Highlights & Insights

  • Reinterpreting "denoising pace differences" as guidance signals: This is the most innovative aspect. While CFG relies on the presence vs. absence of conditions, LIGHT relies on "which leads in denoising" under the same conditions. This identifies a softer, adjustable guidance dimension on the continuous noise spectrum of Diffusion Forcing.
  • Decoupling "contact priors" into two solvable parts: Pace-induced guidance handles "dynamic contact consistency," and shape augmentation handles "geometric invariance of contact semantics." Neither requires hard-coded rules, yet they jointly exceed the performance of manual priors.
  • Transferability: Because pace-induced guidance is essentially "asynchronous denoising + clean path guiding noisy path," it can theoretically be applied to any diffusion generation task that can be naturally split into modalities (human-human interaction, hand-object, audio-video alignment).

Limitations & Future Work

  • Absolute metrics for cross-category unseen objects remain low (R-Prec Top1 of 0.022), suggesting generalization to entirely foreign geometry remains an open problem.
  • Shape augmentation depends on an externally trained correspondence network and optimization-based placement, making the pipeline relatively heavy.
  • Guidance introduces three hyperparameters (\(\omega_1, \omega_2, \delta\)) and requires two coupled paths during inference, increasing computational cost.
  • The model still retains regularization terms (contact, velocity, bone length) as soft constraints, thus it is not strictly "zero-prior" but rather replaces hard rules with training losses.
  • vs.

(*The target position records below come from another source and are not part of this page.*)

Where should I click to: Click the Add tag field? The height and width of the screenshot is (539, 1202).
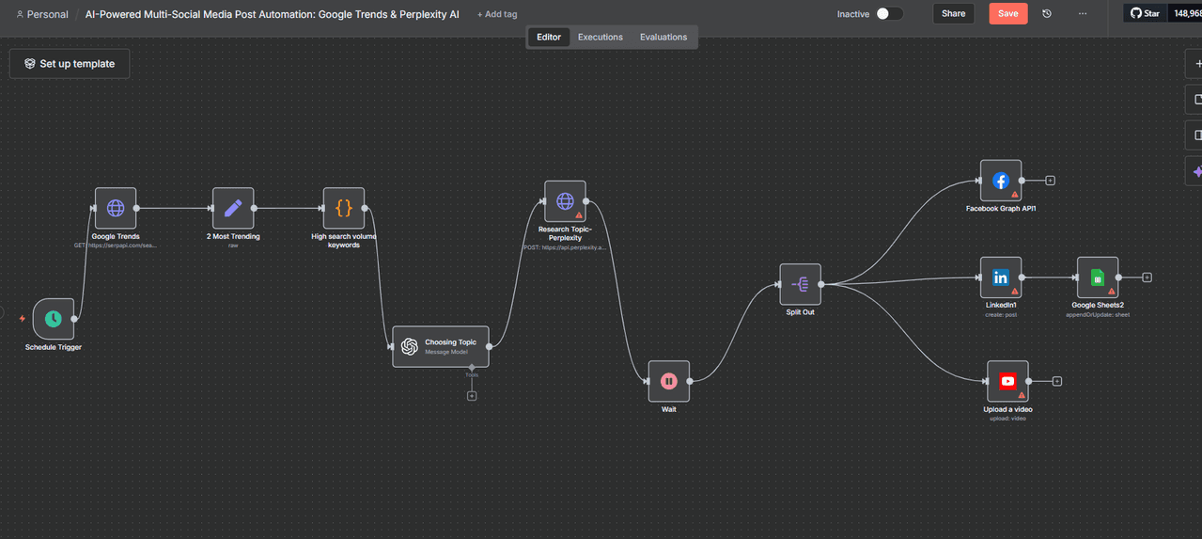[497, 14]
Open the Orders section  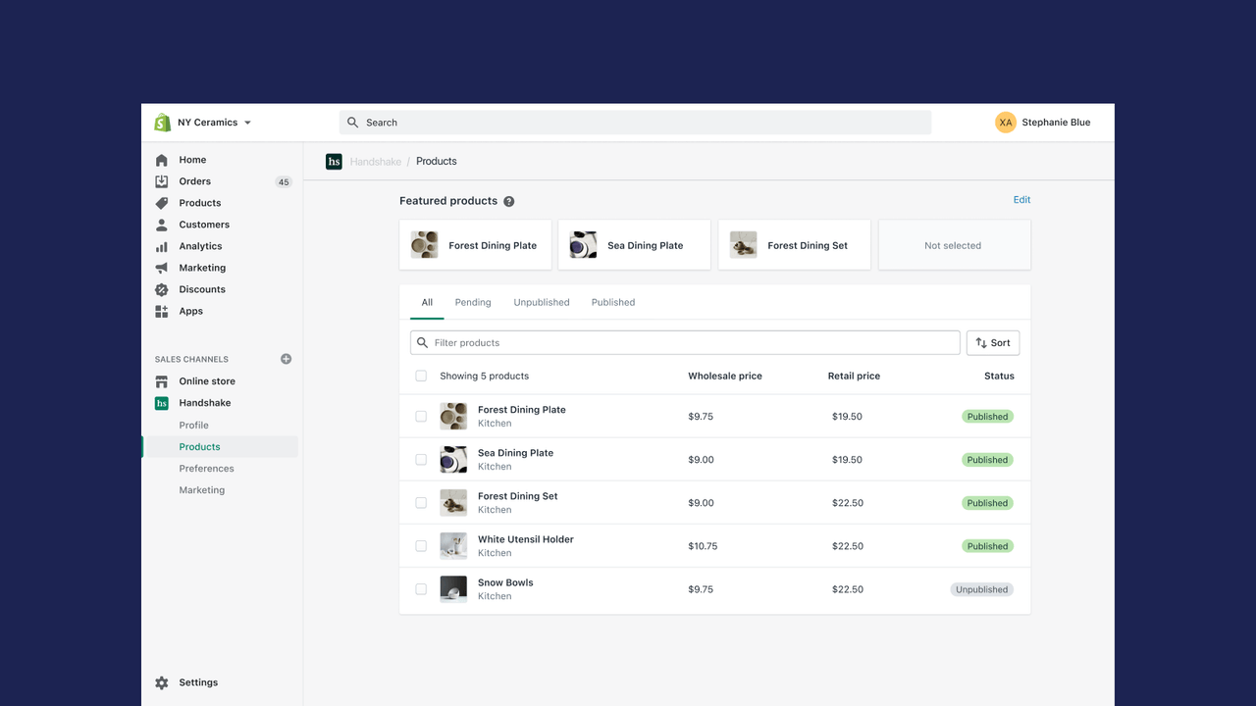[x=194, y=180]
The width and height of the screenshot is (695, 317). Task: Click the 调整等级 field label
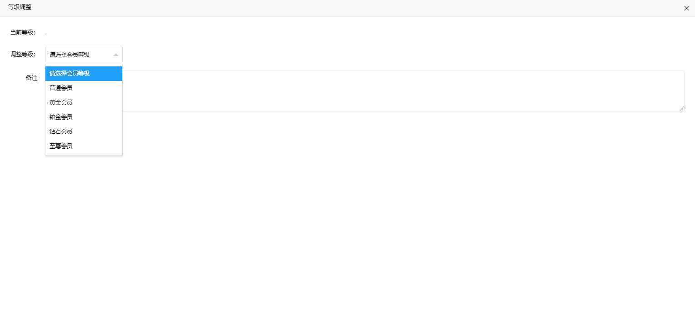click(23, 55)
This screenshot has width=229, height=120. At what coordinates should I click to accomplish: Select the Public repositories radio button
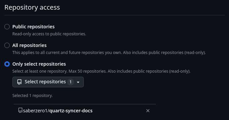7,27
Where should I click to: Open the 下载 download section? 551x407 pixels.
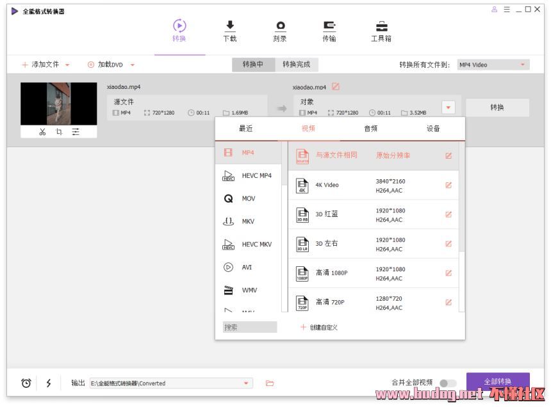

Classifier Guidance (HOI-Diff / CG-HOI): These rely on external contact/affordance predictors, embedding manual assumptions. LIGHT requires no such assumptions; guidance emerges from denoising paces, avoiding the risk of overfitting external priors.
  • vs. Kinematic/Physical Constraints (InterDiff / Simulation): These use IK or simulation for correction, sacrificing generality and speed. LIGHT is data-driven, indirectly injecting physical knowledge via augmentation.
  • vs. Text CFG: Standard CFG improves global distribution alignment but fails fine-grained contact. LIGHT's soft guidance complements text CFG by filling the contact fidelity gap.

Rating

  • Novelty: ⭐⭐⭐⭐⭐ Reinterpreting asynchronous noise mechanisms as classifier-free guidance is highly novel and theoretically supported.
  • Experimental Thoroughness: ⭐⭐⭐⭐ Extensive InterAct experiments plus ablations on token separation/augmentation and cross-task generalization, though cross-category results are still weak.
  • Writing Quality: ⭐⭐⭐⭐ Clear motivation; successfully explains the relationship between CFG and pace-induced guidance.
  • Value: ⭐⭐⭐⭐ Provides a better HOI animation method and a general guidance paradigm potentially applicable to other multimodal diffusion tasks.